Segundo o IBGE, a queda no preço da energia foi o principal item que ajudou a frear a inflação em outubro, ao tirar 0,13 ponto percentual do IPCA. Na outra ponta, pressionado pela alta da gasolina o grupo transportes acrescentou 0,08 ponto ao índice.

Variações maiores que as esperadas em alimentação no domicílio - que apesar disso teve o sexto mês de deflação - e vestuário explicam uma taxa mais alta que as expectativas no IPCA de outubro, que de resto veio baixo, sem grandes novidades, afirma a economista Julia Passabom, do Itaú Unibanco. A instituição esperava alta de 0,06% no índice, que subiu 0,10%. A projeção mediana do mercado era de 0,07%.

Enquanto a volatilidade habitual dos preços dos alimentos pode exagerar a magnitude das variações mês a mês, no caso do vestuário, há indícios do que pode ser um novo padrão sazonal, observa a economista. Os preços subiriam em antecipação à Black Friday, que ocorre em novembro.
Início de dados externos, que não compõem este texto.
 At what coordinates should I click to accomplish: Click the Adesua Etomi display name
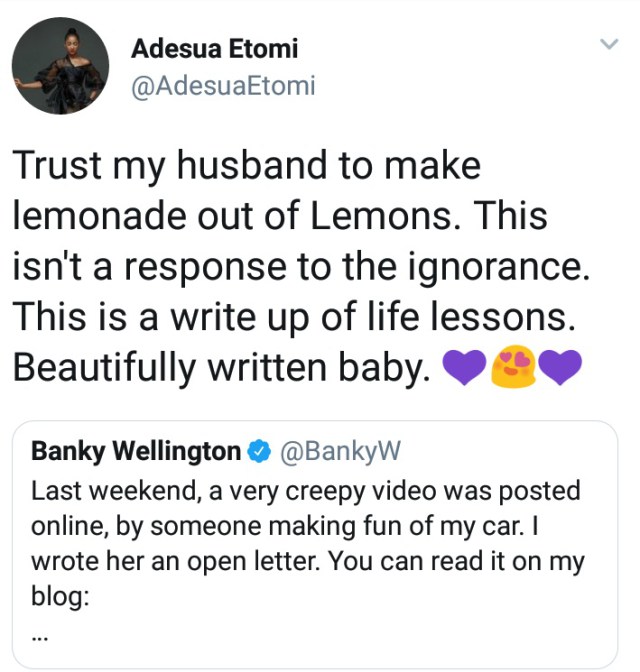214,48
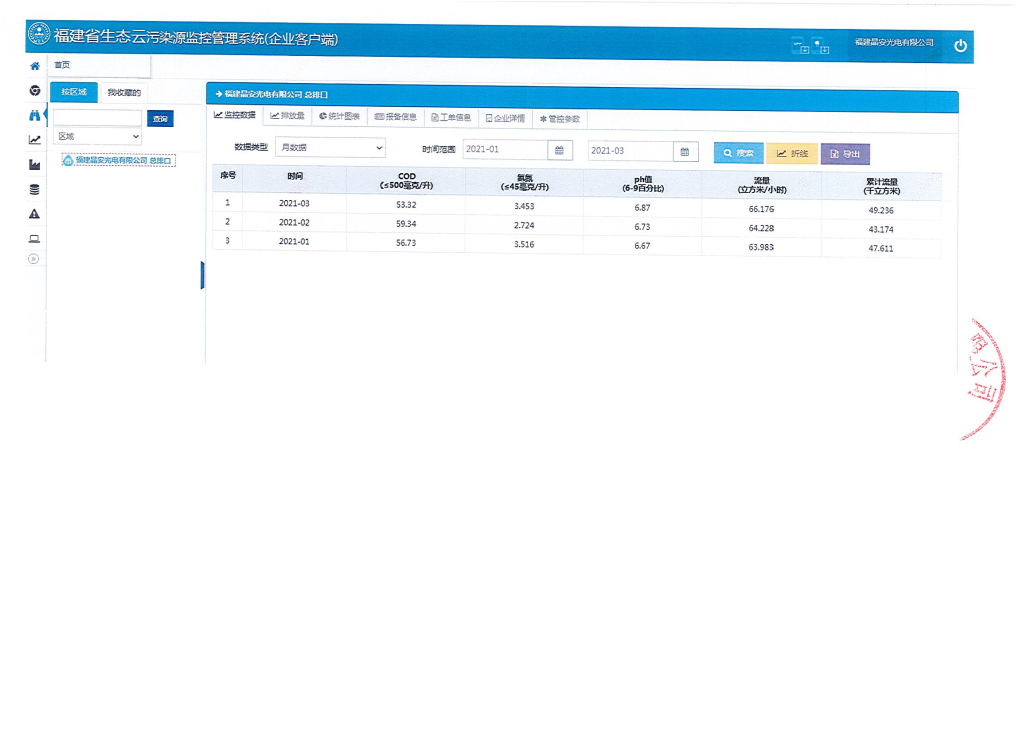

Mas ainda é um movimento que precisa ser mais bem definido, afirma ele.

No geral, a inflação segue tranquila, com a média de núcleos em 12 meses rodando entre 2,8% e 3% e as medidas de serviços abaixo do padrão sazonal. Os núcleos buscam eliminar ou reduzir a influência dos itens mais voláteis.

"A economia continua com muita capacidade ociosa, uma taxa de desemprego muito grande", observa. O Itaú prevê IPCA de 3,3% neste ano.

Na avaliação do Banco Fator, considerando o acumulado em 12 meses, preços administrados e núcleos estão nos níveis mais baixos desde 2012 e 2014, respectivamente. Da mesma forma, os preços dos serviços estão rodando a 3,5%, e os dos produtos industriais, em torno de 1% no mesmo período. "Ambos são sensíveis à demanda, e o segundo, ao câmbio. Tais preços nunca atingiram esses níveis na série iniciada em 2012." Assim, apesar de mais alto, o resultado de outubro não altera de maneira relevante o cenário para a inflação, diz o Fator, que estima IPCA de 3,4% em 2019.

Depois de oscilar em níveis muito baixos nas últimas leituras, o IPCA deve terminar o ano numa faixa mensal entre 0,35% a 0,45%, pressionado especialmente pela energia elétrica e por hortifrutigranjeiros, geralmente mais caros nesta época do ano. O que não deve mudar a expectativa de uma inflação acumulada em torno dos 3,3% em 2019, afirma Flavio Serrano, economista-chefe do banco Haitong.

"O IPCA deve acelerar em novembro e dezembro por razões pontuais, como a energia elétrica, mas a inflação segue muito comportada. Não muda sua dinâmica", afirma.

Novamente, a conta de luz deve ser o destaque, mas desta vez para cima. Em novembro, a tarifa voltou à bandeira vermelha 1 e, além disso, houve reajuste do valor da bandeira, de R$ 4 para R$ 4,169 a cada 100 kWh consumidos. O gerente da pesquisa do IPCA, Pedro Kislanov, observou que o índice de novembro também será influenciado pela alta de 3% no preço do óleo diesel nas refinarias.